#### TASK REQUIREMENTS
Word for word, copy the records that follow.
---------- RECORDS FOR THIS TASK ----------
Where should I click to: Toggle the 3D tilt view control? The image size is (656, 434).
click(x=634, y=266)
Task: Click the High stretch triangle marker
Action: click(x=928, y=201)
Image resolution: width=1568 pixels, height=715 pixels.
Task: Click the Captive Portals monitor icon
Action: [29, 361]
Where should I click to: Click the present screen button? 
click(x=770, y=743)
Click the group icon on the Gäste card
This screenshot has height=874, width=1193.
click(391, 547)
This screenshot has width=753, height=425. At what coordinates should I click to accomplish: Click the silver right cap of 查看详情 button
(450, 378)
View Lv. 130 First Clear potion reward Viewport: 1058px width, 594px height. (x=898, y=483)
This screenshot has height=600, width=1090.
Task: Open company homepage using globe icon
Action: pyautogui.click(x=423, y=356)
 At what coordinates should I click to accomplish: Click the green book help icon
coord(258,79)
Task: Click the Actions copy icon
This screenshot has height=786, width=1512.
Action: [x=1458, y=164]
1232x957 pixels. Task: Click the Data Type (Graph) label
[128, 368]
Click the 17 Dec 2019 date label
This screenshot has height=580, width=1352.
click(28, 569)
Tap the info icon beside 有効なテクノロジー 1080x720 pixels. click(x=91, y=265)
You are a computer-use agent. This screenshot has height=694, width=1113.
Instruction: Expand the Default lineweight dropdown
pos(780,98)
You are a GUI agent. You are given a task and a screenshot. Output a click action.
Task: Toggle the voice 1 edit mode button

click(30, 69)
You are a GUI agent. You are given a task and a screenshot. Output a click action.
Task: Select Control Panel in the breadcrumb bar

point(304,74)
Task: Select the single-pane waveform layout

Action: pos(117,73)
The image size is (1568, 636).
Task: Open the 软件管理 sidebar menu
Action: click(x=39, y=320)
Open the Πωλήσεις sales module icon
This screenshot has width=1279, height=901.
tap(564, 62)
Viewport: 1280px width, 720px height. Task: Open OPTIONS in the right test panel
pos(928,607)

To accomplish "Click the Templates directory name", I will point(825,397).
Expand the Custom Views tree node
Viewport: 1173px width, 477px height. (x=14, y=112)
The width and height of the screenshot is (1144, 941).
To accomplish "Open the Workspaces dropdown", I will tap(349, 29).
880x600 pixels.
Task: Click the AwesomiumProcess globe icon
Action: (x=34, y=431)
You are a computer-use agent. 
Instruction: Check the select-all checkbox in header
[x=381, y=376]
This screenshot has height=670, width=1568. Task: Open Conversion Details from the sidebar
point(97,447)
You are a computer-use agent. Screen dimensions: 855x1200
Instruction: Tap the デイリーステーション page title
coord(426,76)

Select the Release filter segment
----------
#### RESULT FOR THIS TASK
Where should I click to: Toggle the 3D tilt view control? The image size is (656, 434).
click(x=634, y=266)
Task: Click the High stretch triangle marker
Action: click(x=928, y=201)
Image resolution: width=1568 pixels, height=715 pixels.
Task: Click the Captive Portals monitor icon
Action: [29, 361]
Where should I click to: Click the present screen button? 
click(x=770, y=743)
Click the group icon on the Gäste card
This screenshot has height=874, width=1193.
click(391, 547)
This screenshot has width=753, height=425. At what coordinates should I click to accomplish: Click the silver right cap of 查看详情 button
(450, 378)
View Lv. 130 First Clear potion reward Viewport: 1058px width, 594px height. (x=898, y=483)
This screenshot has height=600, width=1090.
Task: Open company homepage using globe icon
Action: pyautogui.click(x=423, y=356)
 At what coordinates should I click to accomplish: Click the green book help icon
coord(258,79)
Task: Click the Actions copy icon
This screenshot has height=786, width=1512.
Action: [x=1458, y=164]
1232x957 pixels. Task: Click the Data Type (Graph) label
[128, 368]
Click the 17 Dec 2019 date label
This screenshot has height=580, width=1352.
click(28, 569)
Tap the info icon beside 有効なテクノロジー 1080x720 pixels. click(x=91, y=265)
You are a computer-use agent. This screenshot has height=694, width=1113.
Instruction: Expand the Default lineweight dropdown
pos(780,98)
You are a GUI agent. You are given a task and a screenshot. Output a click action.
Task: Toggle the voice 1 edit mode button

click(30, 69)
You are a GUI agent. You are given a task and a screenshot. Output a click action.
Task: Select Control Panel in the breadcrumb bar

point(304,74)
Task: Select the single-pane waveform layout

Action: pos(117,73)
The image size is (1568, 636).
Task: Open the 软件管理 sidebar menu
Action: click(x=39, y=320)
Open the Πωλήσεις sales module icon
This screenshot has width=1279, height=901.
tap(564, 62)
Viewport: 1280px width, 720px height. Task: Open OPTIONS in the right test panel
pos(928,607)

To accomplish "Click the Templates directory name", I will point(825,397).
Expand the Custom Views tree node
Viewport: 1173px width, 477px height. (x=14, y=112)
The width and height of the screenshot is (1144, 941).
To accomplish "Open the Workspaces dropdown", I will tap(349, 29).
880x600 pixels.
Task: Click the AwesomiumProcess globe icon
Action: (x=34, y=431)
You are a computer-use agent. 
Instruction: Check the select-all checkbox in header
[x=381, y=376]
This screenshot has height=670, width=1568. Task: Open Conversion Details from the sidebar
point(97,447)
You are a computer-use agent. Screen dimensions: 855x1200
Instruction: Tap the デイリーステーション page title
coord(426,76)

Select the Release filter segment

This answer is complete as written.